» Direction
Render everything from the line containing "Task: Select the" down to the line containing "Action: tap(87, 233)" as a Markdown table with the columns Position and Text, omitting blank lines.

» Data
>> start

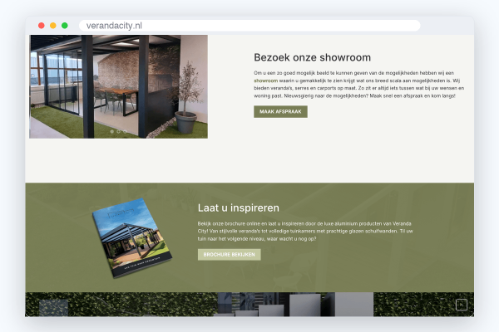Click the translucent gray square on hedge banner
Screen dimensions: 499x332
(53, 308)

>> end
>> start

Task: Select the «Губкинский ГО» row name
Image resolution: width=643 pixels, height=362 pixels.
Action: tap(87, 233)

>> end

» Result for this exercise
| Position | Text |
|---|---|
| 1 | Task: Select the «Губкинский ГО» row name |
| 2 | Image resolution: width=643 pixels, height=362 pixels. |
| 3 | Action: tap(87, 233) |